Es gibt auffällig viele Missverständnisse über das Christival: So empfinden die Organisatoren es keineswegs als Widerspruch, dass Familienministerin von der Leyen – Werner: „wir freuen uns sehr, dass die Bundesregierung voll hinter uns steht“ – durch ihren Staatsrat verbreiten ließ, das erwähnte Homo-Heiler-Seminar sei auf ihre Intervention hin aus dem Programm verschwunden. Die Christival-Granden wiederum behaupten, es aus eigenem Antrieb selbst gecancelt zu haben. „Parallele Prozesse“, erklärt Werner. Erstaunt auch nehmen die Verantwortlichen zur Kenntnis, dass man sich auf der eigenen Homepage als „das christliche Großereignis des Jahres“ feiert. Da sei „offenbar ein Fehler“ unterlaufen, wird eingeräumt. Keinesfalls wolle man damit den christlichen Charakter des nur wenige Wochen nach dem Bremer Ereignis in Osnabrück stattfindenden 97. Deutschen Katholikentags leugnen. Man verstehe sich halt als „evangelische Veranstaltung“, erläutert Werner. Als „ein Testlauf für den Kirchentag 2009“, wie Linke sekundiert, „wenigstens fürs Organisatorische“.

Etwa zur Hälfte aus Teilnehmer-Beiträgen soll sich das Christival finanzieren. Der Bund zahlt 250.000 Euro – ohne sich um die Programminhalte zu kümmern. Die Evangelische Kirche Deutschlands fördert mit 200.000 Euro – hat aber, wie die Hannoversche Landeskirche, selbst mit 10.000 Euro dabei, und die auch nicht so finanzkräftige Bremer Evangelische Kirche, ebenfalls 10.000, den Veranstaltern eine carte blanche gegeben, was die Inhalte angeht.
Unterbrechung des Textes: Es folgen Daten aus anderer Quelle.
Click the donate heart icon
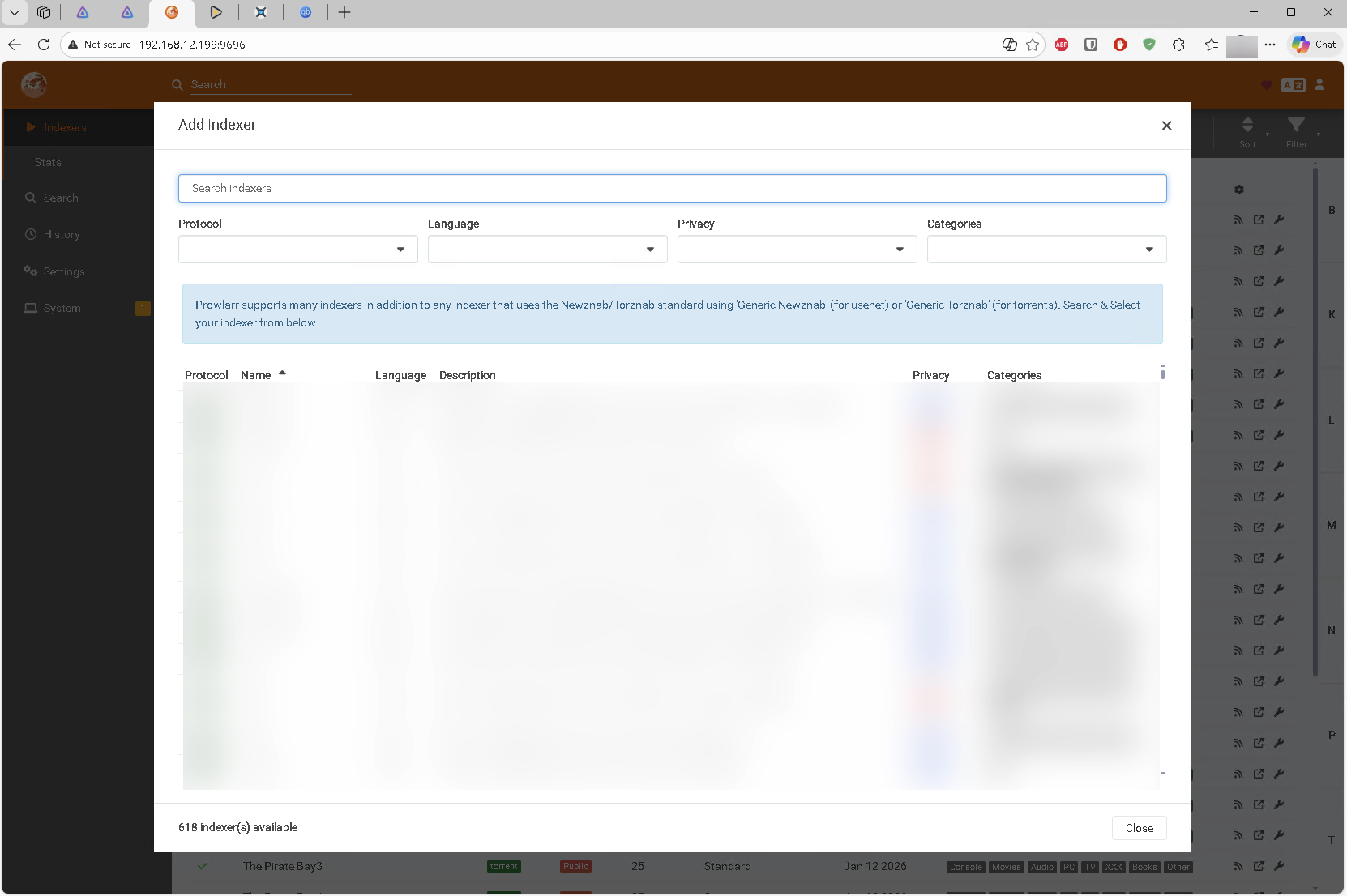 (x=1267, y=85)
Der Trägerverein ist Mitglied der evangelikal orientierten Deutschen Evangelischen Allianz (DEA). Aber: „Wir sind nicht fundamentalistisch“, erklärt Werner. „Das ist nicht unsere Begrifflichkeit.“ Ein ehrlicher Satz.

Dieser Herr Werner! Dass DEA-Präsident Jürgen Werth das Homo-Heiler-Thema noch einmal kräftig befeuert hatte, war so offenbar auch nicht geplant gewesen: Werth hatte auf die Heterosexualität von Adam und Eva verwiesen – und gefolgert, dass Schwule „nicht der schöpfungsgemäßen Bestimmung des Menschen“ entsprächen. Auf die Frage, ob er Homosexuelle ebenso für nicht-gottgewollt halte, gerät Werner ins Schwadronieren und findet dann doch noch einen Ausweg: „Jeder Mensch ist gottgewollt.“ Dabei hat er in seinem Werk „Der Konflikt des homosexuellen Menschen“ bereits 1982 – ebenso wie im Aufsatz „Christ und homosexuell“ von 1981 oder in „Homosexualität und Lebenserneuerung“ 1993 – klargestellt, dass homoerotische Gefühle nur Symptome einer tiefer liegenden Identitätskrise seien. Und deren Therapie ist natürlich ein Werk der Liebe. Echter sozialer Einsatz eben.